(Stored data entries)

+ + + +

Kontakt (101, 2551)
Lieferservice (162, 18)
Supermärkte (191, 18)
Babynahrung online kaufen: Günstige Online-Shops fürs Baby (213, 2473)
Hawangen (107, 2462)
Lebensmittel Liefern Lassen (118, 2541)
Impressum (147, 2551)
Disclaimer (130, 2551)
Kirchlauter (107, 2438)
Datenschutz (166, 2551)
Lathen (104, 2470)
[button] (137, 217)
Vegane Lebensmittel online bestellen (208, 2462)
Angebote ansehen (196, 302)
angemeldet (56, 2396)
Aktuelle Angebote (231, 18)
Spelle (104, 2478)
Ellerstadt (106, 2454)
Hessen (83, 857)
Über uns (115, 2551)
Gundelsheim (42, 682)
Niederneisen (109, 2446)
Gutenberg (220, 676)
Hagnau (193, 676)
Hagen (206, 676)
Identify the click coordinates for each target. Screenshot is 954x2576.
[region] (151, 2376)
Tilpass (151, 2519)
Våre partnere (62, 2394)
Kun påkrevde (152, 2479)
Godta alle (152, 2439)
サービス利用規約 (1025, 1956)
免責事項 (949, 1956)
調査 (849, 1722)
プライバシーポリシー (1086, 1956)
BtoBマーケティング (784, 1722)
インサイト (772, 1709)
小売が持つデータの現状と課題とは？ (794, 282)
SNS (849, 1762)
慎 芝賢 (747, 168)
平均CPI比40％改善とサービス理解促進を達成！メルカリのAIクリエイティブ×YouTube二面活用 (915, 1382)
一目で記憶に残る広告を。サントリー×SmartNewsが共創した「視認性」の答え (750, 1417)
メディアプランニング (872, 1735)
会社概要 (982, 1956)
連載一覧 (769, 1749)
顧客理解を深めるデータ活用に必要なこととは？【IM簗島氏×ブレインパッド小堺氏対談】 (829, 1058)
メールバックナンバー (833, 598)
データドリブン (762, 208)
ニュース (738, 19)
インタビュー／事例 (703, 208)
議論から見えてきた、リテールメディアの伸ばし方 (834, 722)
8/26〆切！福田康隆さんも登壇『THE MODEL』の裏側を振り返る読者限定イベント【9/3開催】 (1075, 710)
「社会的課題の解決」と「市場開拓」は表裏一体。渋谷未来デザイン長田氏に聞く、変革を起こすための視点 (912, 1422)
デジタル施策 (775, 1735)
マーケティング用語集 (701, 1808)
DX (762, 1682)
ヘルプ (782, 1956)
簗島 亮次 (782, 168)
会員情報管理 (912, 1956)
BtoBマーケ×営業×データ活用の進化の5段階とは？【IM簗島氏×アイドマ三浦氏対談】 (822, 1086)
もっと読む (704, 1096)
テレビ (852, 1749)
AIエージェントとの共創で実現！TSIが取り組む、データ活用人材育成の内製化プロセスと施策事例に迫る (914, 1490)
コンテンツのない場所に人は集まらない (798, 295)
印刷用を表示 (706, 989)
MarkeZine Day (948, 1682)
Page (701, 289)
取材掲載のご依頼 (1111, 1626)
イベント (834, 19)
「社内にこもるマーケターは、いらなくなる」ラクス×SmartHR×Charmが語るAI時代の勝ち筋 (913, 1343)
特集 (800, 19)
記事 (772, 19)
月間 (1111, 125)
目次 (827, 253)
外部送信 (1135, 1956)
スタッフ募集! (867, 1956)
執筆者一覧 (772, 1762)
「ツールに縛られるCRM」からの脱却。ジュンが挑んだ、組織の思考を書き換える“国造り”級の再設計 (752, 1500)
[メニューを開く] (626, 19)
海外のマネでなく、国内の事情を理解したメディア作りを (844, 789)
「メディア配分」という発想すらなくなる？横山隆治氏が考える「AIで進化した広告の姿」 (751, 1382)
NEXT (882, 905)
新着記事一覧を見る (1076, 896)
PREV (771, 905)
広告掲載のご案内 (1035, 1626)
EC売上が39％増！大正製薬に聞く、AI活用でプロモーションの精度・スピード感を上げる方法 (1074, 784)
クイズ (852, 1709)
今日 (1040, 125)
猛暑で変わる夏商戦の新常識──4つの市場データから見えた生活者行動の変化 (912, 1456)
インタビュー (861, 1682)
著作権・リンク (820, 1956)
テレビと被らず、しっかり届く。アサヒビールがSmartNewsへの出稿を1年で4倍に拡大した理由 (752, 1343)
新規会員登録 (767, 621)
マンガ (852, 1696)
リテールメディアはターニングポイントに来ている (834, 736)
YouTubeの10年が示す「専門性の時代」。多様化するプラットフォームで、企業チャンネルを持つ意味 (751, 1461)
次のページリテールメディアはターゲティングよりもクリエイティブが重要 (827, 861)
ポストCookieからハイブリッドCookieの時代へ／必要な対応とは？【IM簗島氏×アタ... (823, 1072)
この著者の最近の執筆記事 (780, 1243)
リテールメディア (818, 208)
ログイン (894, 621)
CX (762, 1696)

+ + + +

WHAT YOU NEED TO DO - Starting at the line that holds "顧客理解を深めるデータ活用に必要なこととは？【IM簗島氏×ブレインパッド小堺氏対談】 (829, 1058)", retype each line exactly through the end of the entries, both ends included.

ANSWER TO THIS PROBLEM -
顧客理解を深めるデータ活用に必要なこととは？【IM簗島氏×ブレインパッド小堺氏対談】 (829, 1058)
メールバックナンバー (833, 598)
データドリブン (762, 208)
ニュース (738, 19)
インタビュー／事例 (703, 208)
議論から見えてきた、リテールメディアの伸ばし方 (834, 722)
8/26〆切！福田康隆さんも登壇『THE MODEL』の裏側を振り返る読者限定イベント【9/3開催】 (1075, 710)
「社会的課題の解決」と「市場開拓」は表裏一体。渋谷未来デザイン長田氏に聞く、変革を起こすための視点 (912, 1422)
デジタル施策 (775, 1735)
マーケティング用語集 (701, 1808)
DX (762, 1682)
ヘルプ (782, 1956)
簗島 亮次 (782, 168)
会員情報管理 (912, 1956)
BtoBマーケ×営業×データ活用の進化の5段階とは？【IM簗島氏×アイドマ三浦氏対談】 (822, 1086)
もっと読む (704, 1096)
テレビ (852, 1749)
AIエージェントとの共創で実現！TSIが取り組む、データ活用人材育成の内製化プロセスと施策事例に迫る (914, 1490)
コンテンツのない場所に人は集まらない (798, 295)
印刷用を表示 (706, 989)
MarkeZine Day (948, 1682)
Page (701, 289)
取材掲載のご依頼 (1111, 1626)
イベント (834, 19)
「社内にこもるマーケターは、いらなくなる」ラクス×SmartHR×Charmが語るAI時代の勝ち筋 (913, 1343)
特集 (800, 19)
記事 (772, 19)
月間 (1111, 125)
目次 (827, 253)
外部送信 (1135, 1956)
スタッフ募集! (867, 1956)
執筆者一覧 (772, 1762)
「ツールに縛られるCRM」からの脱却。ジュンが挑んだ、組織の思考を書き換える“国造り”級の再設計 (752, 1500)
[メニューを開く] (626, 19)
海外のマネでなく、国内の事情を理解したメディア作りを (844, 789)
「メディア配分」という発想すらなくなる？横山隆治氏が考える「AIで進化した広告の姿」 (751, 1382)
NEXT (882, 905)
新着記事一覧を見る (1076, 896)
PREV (771, 905)
広告掲載のご案内 (1035, 1626)
EC売上が39％増！大正製薬に聞く、AI活用でプロモーションの精度・スピード感を上げる方法 (1074, 784)
クイズ (852, 1709)
今日 (1040, 125)
猛暑で変わる夏商戦の新常識──4つの市場データから見えた生活者行動の変化 (912, 1456)
インタビュー (861, 1682)
著作権・リンク (820, 1956)
テレビと被らず、しっかり届く。アサヒビールがSmartNewsへの出稿を1年で4倍に拡大した理由 (752, 1343)
新規会員登録 (767, 621)
マンガ (852, 1696)
リテールメディアはターニングポイントに来ている (834, 736)
YouTubeの10年が示す「専門性の時代」。多様化するプラットフォームで、企業チャンネルを持つ意味 (751, 1461)
次のページリテールメディアはターゲティングよりもクリエイティブが重要 (827, 861)
ポストCookieからハイブリッドCookieの時代へ／必要な対応とは？【IM簗島氏×アタ... (823, 1072)
この著者の最近の執筆記事 (780, 1243)
リテールメディア (818, 208)
ログイン (894, 621)
CX (762, 1696)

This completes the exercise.